§ **INSTRUCTIONS FOR THE TASK**
Send back the listing, word for word.
*** Opening of DATA RECORDS ***
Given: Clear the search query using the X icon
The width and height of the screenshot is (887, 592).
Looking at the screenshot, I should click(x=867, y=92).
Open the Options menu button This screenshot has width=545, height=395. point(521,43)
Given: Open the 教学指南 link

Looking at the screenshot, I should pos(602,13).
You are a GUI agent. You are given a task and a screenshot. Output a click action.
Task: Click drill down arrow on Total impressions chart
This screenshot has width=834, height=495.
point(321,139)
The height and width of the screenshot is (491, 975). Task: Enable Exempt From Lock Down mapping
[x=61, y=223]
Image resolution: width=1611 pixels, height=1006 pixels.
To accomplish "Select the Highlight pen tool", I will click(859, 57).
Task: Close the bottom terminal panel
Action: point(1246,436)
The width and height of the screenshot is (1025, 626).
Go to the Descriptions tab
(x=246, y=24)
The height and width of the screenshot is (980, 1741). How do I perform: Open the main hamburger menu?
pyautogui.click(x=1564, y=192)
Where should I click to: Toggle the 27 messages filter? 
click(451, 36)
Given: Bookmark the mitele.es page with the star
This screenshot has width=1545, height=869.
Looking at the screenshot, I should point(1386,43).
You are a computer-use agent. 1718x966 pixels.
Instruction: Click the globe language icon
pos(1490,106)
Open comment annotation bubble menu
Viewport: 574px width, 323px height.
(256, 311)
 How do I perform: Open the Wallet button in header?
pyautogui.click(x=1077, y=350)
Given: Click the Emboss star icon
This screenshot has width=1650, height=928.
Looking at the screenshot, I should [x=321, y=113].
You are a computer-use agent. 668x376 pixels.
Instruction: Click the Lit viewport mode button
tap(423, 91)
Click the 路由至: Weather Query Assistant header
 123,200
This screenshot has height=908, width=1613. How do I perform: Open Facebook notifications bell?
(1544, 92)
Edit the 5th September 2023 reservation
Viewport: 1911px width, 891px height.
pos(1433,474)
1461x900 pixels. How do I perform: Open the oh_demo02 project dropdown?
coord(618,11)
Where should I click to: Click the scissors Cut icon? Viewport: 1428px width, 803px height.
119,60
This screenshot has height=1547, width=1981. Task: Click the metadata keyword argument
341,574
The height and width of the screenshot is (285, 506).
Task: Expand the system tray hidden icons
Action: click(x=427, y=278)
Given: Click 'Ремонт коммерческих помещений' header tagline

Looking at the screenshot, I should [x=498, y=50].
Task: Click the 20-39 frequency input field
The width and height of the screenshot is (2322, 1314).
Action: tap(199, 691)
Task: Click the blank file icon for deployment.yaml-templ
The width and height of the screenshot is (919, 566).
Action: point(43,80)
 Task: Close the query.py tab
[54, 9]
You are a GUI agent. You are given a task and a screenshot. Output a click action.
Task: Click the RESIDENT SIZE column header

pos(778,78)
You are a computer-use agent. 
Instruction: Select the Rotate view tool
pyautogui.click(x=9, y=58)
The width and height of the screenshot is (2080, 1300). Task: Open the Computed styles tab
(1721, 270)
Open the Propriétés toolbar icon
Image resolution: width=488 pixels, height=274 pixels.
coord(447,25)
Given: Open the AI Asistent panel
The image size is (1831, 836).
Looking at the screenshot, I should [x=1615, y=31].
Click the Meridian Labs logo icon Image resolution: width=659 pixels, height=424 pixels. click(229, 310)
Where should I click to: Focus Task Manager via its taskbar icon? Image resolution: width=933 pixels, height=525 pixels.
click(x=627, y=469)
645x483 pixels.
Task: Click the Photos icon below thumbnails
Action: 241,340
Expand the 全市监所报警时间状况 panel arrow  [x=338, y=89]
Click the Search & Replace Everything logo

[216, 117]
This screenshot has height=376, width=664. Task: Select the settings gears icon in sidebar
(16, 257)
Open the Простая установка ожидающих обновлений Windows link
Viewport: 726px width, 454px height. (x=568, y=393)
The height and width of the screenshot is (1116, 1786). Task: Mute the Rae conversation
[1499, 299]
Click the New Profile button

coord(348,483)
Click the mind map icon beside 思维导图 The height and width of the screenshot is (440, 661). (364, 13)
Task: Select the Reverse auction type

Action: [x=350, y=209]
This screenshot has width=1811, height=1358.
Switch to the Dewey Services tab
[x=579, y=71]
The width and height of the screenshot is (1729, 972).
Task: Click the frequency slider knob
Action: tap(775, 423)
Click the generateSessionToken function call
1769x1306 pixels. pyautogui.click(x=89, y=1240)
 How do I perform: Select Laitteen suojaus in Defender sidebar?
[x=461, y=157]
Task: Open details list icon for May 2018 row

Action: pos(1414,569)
*** Close of DATA RECORDS ***
§ **ANSWER BOX**
Given: Clear the search query using the X icon
The width and height of the screenshot is (887, 592).
Looking at the screenshot, I should click(x=867, y=92).
Open the Options menu button This screenshot has width=545, height=395. point(521,43)
Given: Open the 教学指南 link

Looking at the screenshot, I should pos(602,13).
You are a GUI agent. You are given a task and a screenshot. Output a click action.
Task: Click drill down arrow on Total impressions chart
This screenshot has width=834, height=495.
point(321,139)
The height and width of the screenshot is (491, 975). Task: Enable Exempt From Lock Down mapping
[x=61, y=223]
Image resolution: width=1611 pixels, height=1006 pixels.
To accomplish "Select the Highlight pen tool", I will click(859, 57).
Task: Close the bottom terminal panel
Action: point(1246,436)
The width and height of the screenshot is (1025, 626).
Go to the Descriptions tab
(x=246, y=24)
The height and width of the screenshot is (980, 1741). How do I perform: Open the main hamburger menu?
pyautogui.click(x=1564, y=192)
Where should I click to: Toggle the 27 messages filter? 
click(451, 36)
Given: Bookmark the mitele.es page with the star
This screenshot has width=1545, height=869.
Looking at the screenshot, I should point(1386,43).
You are a computer-use agent. 1718x966 pixels.
Instruction: Click the globe language icon
pos(1490,106)
Open comment annotation bubble menu
Viewport: 574px width, 323px height.
(256, 311)
 How do I perform: Open the Wallet button in header?
pyautogui.click(x=1077, y=350)
Given: Click the Emboss star icon
This screenshot has width=1650, height=928.
Looking at the screenshot, I should [x=321, y=113].
You are a computer-use agent. 668x376 pixels.
Instruction: Click the Lit viewport mode button
tap(423, 91)
Click the 路由至: Weather Query Assistant header
 123,200
This screenshot has height=908, width=1613. How do I perform: Open Facebook notifications bell?
(1544, 92)
Edit the 5th September 2023 reservation
Viewport: 1911px width, 891px height.
pos(1433,474)
1461x900 pixels. How do I perform: Open the oh_demo02 project dropdown?
coord(618,11)
Where should I click to: Click the scissors Cut icon? Viewport: 1428px width, 803px height.
119,60
This screenshot has height=1547, width=1981. Task: Click the metadata keyword argument
341,574
The height and width of the screenshot is (285, 506).
Task: Expand the system tray hidden icons
Action: click(x=427, y=278)
Given: Click 'Ремонт коммерческих помещений' header tagline

Looking at the screenshot, I should [x=498, y=50].
Task: Click the 20-39 frequency input field
The width and height of the screenshot is (2322, 1314).
Action: tap(199, 691)
Task: Click the blank file icon for deployment.yaml-templ
The width and height of the screenshot is (919, 566).
Action: point(43,80)
 Task: Close the query.py tab
[54, 9]
You are a GUI agent. You are given a task and a screenshot. Output a click action.
Task: Click the RESIDENT SIZE column header

pos(778,78)
You are a computer-use agent. 
Instruction: Select the Rotate view tool
pyautogui.click(x=9, y=58)
The width and height of the screenshot is (2080, 1300). Task: Open the Computed styles tab
(1721, 270)
Open the Propriétés toolbar icon
Image resolution: width=488 pixels, height=274 pixels.
coord(447,25)
Given: Open the AI Asistent panel
The image size is (1831, 836).
Looking at the screenshot, I should [x=1615, y=31].
Click the Meridian Labs logo icon Image resolution: width=659 pixels, height=424 pixels. click(229, 310)
Where should I click to: Focus Task Manager via its taskbar icon? Image resolution: width=933 pixels, height=525 pixels.
click(x=627, y=469)
645x483 pixels.
Task: Click the Photos icon below thumbnails
Action: 241,340
Expand the 全市监所报警时间状况 panel arrow  [x=338, y=89]
Click the Search & Replace Everything logo

[216, 117]
This screenshot has height=376, width=664. Task: Select the settings gears icon in sidebar
(16, 257)
Open the Простая установка ожидающих обновлений Windows link
Viewport: 726px width, 454px height. (x=568, y=393)
The height and width of the screenshot is (1116, 1786). Task: Mute the Rae conversation
[1499, 299]
Click the New Profile button

coord(348,483)
Click the mind map icon beside 思维导图 The height and width of the screenshot is (440, 661). (364, 13)
Task: Select the Reverse auction type

Action: [x=350, y=209]
This screenshot has width=1811, height=1358.
Switch to the Dewey Services tab
[x=579, y=71]
The width and height of the screenshot is (1729, 972).
Task: Click the frequency slider knob
Action: tap(775, 423)
Click the generateSessionToken function call
1769x1306 pixels. pyautogui.click(x=89, y=1240)
 How do I perform: Select Laitteen suojaus in Defender sidebar?
[x=461, y=157]
Task: Open details list icon for May 2018 row

Action: pos(1414,569)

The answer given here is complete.